[Dataset extract]

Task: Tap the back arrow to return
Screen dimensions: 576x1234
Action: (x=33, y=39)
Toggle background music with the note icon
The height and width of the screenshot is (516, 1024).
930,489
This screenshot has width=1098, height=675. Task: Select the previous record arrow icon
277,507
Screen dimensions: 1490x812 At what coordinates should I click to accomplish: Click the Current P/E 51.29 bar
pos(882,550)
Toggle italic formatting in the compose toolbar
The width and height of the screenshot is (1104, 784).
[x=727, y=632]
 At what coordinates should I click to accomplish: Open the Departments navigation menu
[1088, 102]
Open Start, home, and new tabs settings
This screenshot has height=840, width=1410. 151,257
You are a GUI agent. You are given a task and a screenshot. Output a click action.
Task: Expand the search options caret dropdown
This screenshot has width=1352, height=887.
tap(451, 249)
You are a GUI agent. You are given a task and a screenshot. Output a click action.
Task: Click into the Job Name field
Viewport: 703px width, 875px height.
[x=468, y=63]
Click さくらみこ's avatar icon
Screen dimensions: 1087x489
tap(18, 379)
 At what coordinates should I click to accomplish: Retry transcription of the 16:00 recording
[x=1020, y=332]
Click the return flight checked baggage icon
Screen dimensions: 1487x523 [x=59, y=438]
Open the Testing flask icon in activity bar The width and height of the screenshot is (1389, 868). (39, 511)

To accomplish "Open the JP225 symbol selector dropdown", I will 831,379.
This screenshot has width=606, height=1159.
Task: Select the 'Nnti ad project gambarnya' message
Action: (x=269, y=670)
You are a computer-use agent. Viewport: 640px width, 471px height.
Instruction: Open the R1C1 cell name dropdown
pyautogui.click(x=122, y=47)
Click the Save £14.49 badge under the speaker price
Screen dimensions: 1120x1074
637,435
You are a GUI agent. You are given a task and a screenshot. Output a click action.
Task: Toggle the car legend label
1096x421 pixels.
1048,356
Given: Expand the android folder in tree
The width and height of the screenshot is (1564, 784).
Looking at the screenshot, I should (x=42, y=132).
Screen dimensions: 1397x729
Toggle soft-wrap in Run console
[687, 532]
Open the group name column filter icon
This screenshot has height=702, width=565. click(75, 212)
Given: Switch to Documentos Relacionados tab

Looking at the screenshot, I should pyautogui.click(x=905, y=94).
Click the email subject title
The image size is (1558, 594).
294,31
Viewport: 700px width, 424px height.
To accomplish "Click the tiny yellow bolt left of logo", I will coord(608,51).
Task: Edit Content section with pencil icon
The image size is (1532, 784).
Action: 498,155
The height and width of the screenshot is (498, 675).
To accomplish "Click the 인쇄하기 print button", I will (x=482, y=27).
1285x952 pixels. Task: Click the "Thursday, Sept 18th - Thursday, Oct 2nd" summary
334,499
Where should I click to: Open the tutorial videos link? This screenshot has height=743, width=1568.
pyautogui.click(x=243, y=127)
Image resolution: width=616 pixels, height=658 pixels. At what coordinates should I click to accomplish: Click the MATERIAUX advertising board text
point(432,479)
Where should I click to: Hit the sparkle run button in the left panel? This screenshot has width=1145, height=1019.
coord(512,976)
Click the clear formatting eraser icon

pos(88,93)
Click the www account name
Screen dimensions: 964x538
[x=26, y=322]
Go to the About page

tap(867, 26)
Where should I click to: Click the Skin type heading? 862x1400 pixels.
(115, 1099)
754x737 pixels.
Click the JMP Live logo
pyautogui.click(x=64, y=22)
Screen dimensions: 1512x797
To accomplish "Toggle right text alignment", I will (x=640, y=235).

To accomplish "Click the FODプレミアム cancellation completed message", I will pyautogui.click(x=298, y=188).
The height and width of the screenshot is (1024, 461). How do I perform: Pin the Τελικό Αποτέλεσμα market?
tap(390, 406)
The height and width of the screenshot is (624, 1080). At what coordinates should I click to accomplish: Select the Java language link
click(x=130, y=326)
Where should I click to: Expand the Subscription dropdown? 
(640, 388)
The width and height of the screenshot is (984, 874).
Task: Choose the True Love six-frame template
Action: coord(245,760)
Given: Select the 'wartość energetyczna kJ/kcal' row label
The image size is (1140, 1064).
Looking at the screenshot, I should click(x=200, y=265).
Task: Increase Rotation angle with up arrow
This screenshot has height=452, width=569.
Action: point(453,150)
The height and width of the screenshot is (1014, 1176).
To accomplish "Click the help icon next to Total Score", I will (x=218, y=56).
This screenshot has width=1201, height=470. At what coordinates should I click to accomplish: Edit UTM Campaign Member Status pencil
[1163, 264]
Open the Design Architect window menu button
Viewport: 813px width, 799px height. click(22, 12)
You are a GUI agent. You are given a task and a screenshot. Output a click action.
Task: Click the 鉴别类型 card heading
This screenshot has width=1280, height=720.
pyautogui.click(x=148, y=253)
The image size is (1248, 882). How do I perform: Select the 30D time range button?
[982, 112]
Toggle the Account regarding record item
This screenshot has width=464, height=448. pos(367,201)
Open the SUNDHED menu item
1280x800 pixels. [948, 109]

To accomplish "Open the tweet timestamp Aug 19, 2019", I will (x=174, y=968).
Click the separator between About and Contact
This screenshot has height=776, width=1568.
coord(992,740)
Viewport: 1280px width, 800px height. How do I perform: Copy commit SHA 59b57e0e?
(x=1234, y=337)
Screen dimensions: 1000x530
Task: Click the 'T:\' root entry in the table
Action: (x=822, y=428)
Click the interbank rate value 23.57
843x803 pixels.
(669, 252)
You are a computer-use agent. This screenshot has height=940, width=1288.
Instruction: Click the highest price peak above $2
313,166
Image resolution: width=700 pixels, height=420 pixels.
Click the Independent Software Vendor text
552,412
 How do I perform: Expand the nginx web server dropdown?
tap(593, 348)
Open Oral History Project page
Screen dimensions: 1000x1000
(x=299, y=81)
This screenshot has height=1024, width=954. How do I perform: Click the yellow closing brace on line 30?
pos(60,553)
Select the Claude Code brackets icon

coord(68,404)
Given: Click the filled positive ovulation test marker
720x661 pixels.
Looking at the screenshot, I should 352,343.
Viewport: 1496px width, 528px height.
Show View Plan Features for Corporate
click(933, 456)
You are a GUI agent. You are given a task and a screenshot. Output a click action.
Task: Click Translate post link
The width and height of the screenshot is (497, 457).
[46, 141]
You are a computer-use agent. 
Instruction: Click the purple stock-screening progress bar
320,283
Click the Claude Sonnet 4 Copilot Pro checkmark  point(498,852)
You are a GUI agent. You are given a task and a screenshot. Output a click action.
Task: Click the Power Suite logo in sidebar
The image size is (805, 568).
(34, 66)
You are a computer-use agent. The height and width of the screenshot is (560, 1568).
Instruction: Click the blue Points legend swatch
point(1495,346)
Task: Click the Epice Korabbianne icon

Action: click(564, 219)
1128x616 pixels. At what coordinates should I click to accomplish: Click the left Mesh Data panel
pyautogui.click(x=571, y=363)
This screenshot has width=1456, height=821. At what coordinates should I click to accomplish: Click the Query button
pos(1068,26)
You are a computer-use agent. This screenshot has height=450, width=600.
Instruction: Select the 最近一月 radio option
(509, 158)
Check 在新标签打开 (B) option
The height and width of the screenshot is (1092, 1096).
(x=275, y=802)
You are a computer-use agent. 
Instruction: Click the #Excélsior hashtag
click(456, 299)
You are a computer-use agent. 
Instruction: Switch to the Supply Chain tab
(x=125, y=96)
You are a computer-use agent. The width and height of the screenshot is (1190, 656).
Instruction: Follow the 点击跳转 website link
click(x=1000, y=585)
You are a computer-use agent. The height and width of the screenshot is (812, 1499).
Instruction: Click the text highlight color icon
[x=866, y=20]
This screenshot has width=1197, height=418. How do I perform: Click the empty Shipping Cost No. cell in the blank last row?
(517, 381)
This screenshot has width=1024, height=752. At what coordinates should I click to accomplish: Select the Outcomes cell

[/Dataset extract]

- **What to do**: Copy out the material exactly, omitting nothing.

- **Your response**:
Task: Tap the back arrow to return
Screen dimensions: 576x1234
Action: (x=33, y=39)
Toggle background music with the note icon
The height and width of the screenshot is (516, 1024).
930,489
This screenshot has width=1098, height=675. Task: Select the previous record arrow icon
277,507
Screen dimensions: 1490x812 At what coordinates should I click to accomplish: Click the Current P/E 51.29 bar
pos(882,550)
Toggle italic formatting in the compose toolbar
The width and height of the screenshot is (1104, 784).
[x=727, y=632]
 At what coordinates should I click to accomplish: Open the Departments navigation menu
[1088, 102]
Open Start, home, and new tabs settings
This screenshot has height=840, width=1410. 151,257
You are a GUI agent. You are given a task and a screenshot. Output a click action.
Task: Expand the search options caret dropdown
This screenshot has width=1352, height=887.
tap(451, 249)
You are a GUI agent. You are given a task and a screenshot. Output a click action.
Task: Click into the Job Name field
Viewport: 703px width, 875px height.
[x=468, y=63]
Click さくらみこ's avatar icon
Screen dimensions: 1087x489
tap(18, 379)
 At what coordinates should I click to accomplish: Retry transcription of the 16:00 recording
[x=1020, y=332]
Click the return flight checked baggage icon
Screen dimensions: 1487x523 [x=59, y=438]
Open the Testing flask icon in activity bar The width and height of the screenshot is (1389, 868). (39, 511)

To accomplish "Open the JP225 symbol selector dropdown", I will 831,379.
This screenshot has width=606, height=1159.
Task: Select the 'Nnti ad project gambarnya' message
Action: (x=269, y=670)
You are a computer-use agent. Viewport: 640px width, 471px height.
Instruction: Open the R1C1 cell name dropdown
pyautogui.click(x=122, y=47)
Click the Save £14.49 badge under the speaker price
Screen dimensions: 1120x1074
637,435
You are a GUI agent. You are given a task and a screenshot. Output a click action.
Task: Toggle the car legend label
1096x421 pixels.
1048,356
Given: Expand the android folder in tree
The width and height of the screenshot is (1564, 784).
Looking at the screenshot, I should (x=42, y=132).
Screen dimensions: 1397x729
Toggle soft-wrap in Run console
[687, 532]
Open the group name column filter icon
This screenshot has height=702, width=565. click(75, 212)
Given: Switch to Documentos Relacionados tab

Looking at the screenshot, I should pyautogui.click(x=905, y=94).
Click the email subject title
The image size is (1558, 594).
294,31
Viewport: 700px width, 424px height.
To accomplish "Click the tiny yellow bolt left of logo", I will coord(608,51).
Task: Edit Content section with pencil icon
The image size is (1532, 784).
Action: 498,155
The height and width of the screenshot is (498, 675).
To accomplish "Click the 인쇄하기 print button", I will (x=482, y=27).
1285x952 pixels. Task: Click the "Thursday, Sept 18th - Thursday, Oct 2nd" summary
334,499
Where should I click to: Open the tutorial videos link? This screenshot has height=743, width=1568.
pyautogui.click(x=243, y=127)
Image resolution: width=616 pixels, height=658 pixels. At what coordinates should I click to accomplish: Click the MATERIAUX advertising board text
point(432,479)
Where should I click to: Hit the sparkle run button in the left panel? This screenshot has width=1145, height=1019.
coord(512,976)
Click the clear formatting eraser icon

pos(88,93)
Click the www account name
Screen dimensions: 964x538
[x=26, y=322]
Go to the About page

tap(867, 26)
Where should I click to: Click the Skin type heading? 862x1400 pixels.
(115, 1099)
754x737 pixels.
Click the JMP Live logo
pyautogui.click(x=64, y=22)
Screen dimensions: 1512x797
To accomplish "Toggle right text alignment", I will (x=640, y=235).

To accomplish "Click the FODプレミアム cancellation completed message", I will pyautogui.click(x=298, y=188).
The height and width of the screenshot is (1024, 461). How do I perform: Pin the Τελικό Αποτέλεσμα market?
tap(390, 406)
The height and width of the screenshot is (624, 1080). At what coordinates should I click to accomplish: Select the Java language link
click(x=130, y=326)
Where should I click to: Expand the Subscription dropdown? 
(640, 388)
The width and height of the screenshot is (984, 874).
Task: Choose the True Love six-frame template
Action: coord(245,760)
Given: Select the 'wartość energetyczna kJ/kcal' row label
The image size is (1140, 1064).
Looking at the screenshot, I should click(x=200, y=265).
Task: Increase Rotation angle with up arrow
This screenshot has height=452, width=569.
Action: point(453,150)
The height and width of the screenshot is (1014, 1176).
To accomplish "Click the help icon next to Total Score", I will (x=218, y=56).
This screenshot has width=1201, height=470. At what coordinates should I click to accomplish: Edit UTM Campaign Member Status pencil
[1163, 264]
Open the Design Architect window menu button
Viewport: 813px width, 799px height. click(22, 12)
You are a GUI agent. You are given a task and a screenshot. Output a click action.
Task: Click the 鉴别类型 card heading
This screenshot has width=1280, height=720.
pyautogui.click(x=148, y=253)
The image size is (1248, 882). How do I perform: Select the 30D time range button?
[982, 112]
Toggle the Account regarding record item
This screenshot has width=464, height=448. pos(367,201)
Open the SUNDHED menu item
1280x800 pixels. [948, 109]

To accomplish "Open the tweet timestamp Aug 19, 2019", I will (x=174, y=968).
Click the separator between About and Contact
This screenshot has height=776, width=1568.
coord(992,740)
Viewport: 1280px width, 800px height. How do I perform: Copy commit SHA 59b57e0e?
(x=1234, y=337)
Screen dimensions: 1000x530
Task: Click the 'T:\' root entry in the table
Action: (x=822, y=428)
Click the interbank rate value 23.57
843x803 pixels.
(669, 252)
You are a computer-use agent. This screenshot has height=940, width=1288.
Instruction: Click the highest price peak above $2
313,166
Image resolution: width=700 pixels, height=420 pixels.
Click the Independent Software Vendor text
552,412
 How do I perform: Expand the nginx web server dropdown?
tap(593, 348)
Open Oral History Project page
Screen dimensions: 1000x1000
(x=299, y=81)
This screenshot has height=1024, width=954. How do I perform: Click the yellow closing brace on line 30?
pos(60,553)
Select the Claude Code brackets icon

coord(68,404)
Given: Click the filled positive ovulation test marker
720x661 pixels.
Looking at the screenshot, I should 352,343.
Viewport: 1496px width, 528px height.
Show View Plan Features for Corporate
click(933, 456)
You are a GUI agent. You are given a task and a screenshot. Output a click action.
Task: Click Translate post link
The width and height of the screenshot is (497, 457).
[46, 141]
You are a computer-use agent. 
Instruction: Click the purple stock-screening progress bar
320,283
Click the Claude Sonnet 4 Copilot Pro checkmark  point(498,852)
You are a GUI agent. You are given a task and a screenshot. Output a click action.
Task: Click the Power Suite logo in sidebar
The image size is (805, 568).
(34, 66)
You are a computer-use agent. The height and width of the screenshot is (560, 1568).
Instruction: Click the blue Points legend swatch
point(1495,346)
Task: Click the Epice Korabbianne icon

Action: click(564, 219)
1128x616 pixels. At what coordinates should I click to accomplish: Click the left Mesh Data panel
pyautogui.click(x=571, y=363)
This screenshot has width=1456, height=821. At what coordinates should I click to accomplish: Click the Query button
pos(1068,26)
You are a computer-use agent. This screenshot has height=450, width=600.
Instruction: Select the 最近一月 radio option
(509, 158)
Check 在新标签打开 (B) option
The height and width of the screenshot is (1092, 1096).
(x=275, y=802)
You are a computer-use agent. 
Instruction: Click the #Excélsior hashtag
click(456, 299)
You are a computer-use agent. 
Instruction: Switch to the Supply Chain tab
(x=125, y=96)
You are a computer-use agent. The width and height of the screenshot is (1190, 656).
Instruction: Follow the 点击跳转 website link
click(x=1000, y=585)
You are a computer-use agent. The height and width of the screenshot is (812, 1499).
Instruction: Click the text highlight color icon
[x=866, y=20]
This screenshot has width=1197, height=418. How do I perform: Click the empty Shipping Cost No. cell in the blank last row?
(517, 381)
This screenshot has width=1024, height=752. At what coordinates should I click to accomplish: Select the Outcomes cell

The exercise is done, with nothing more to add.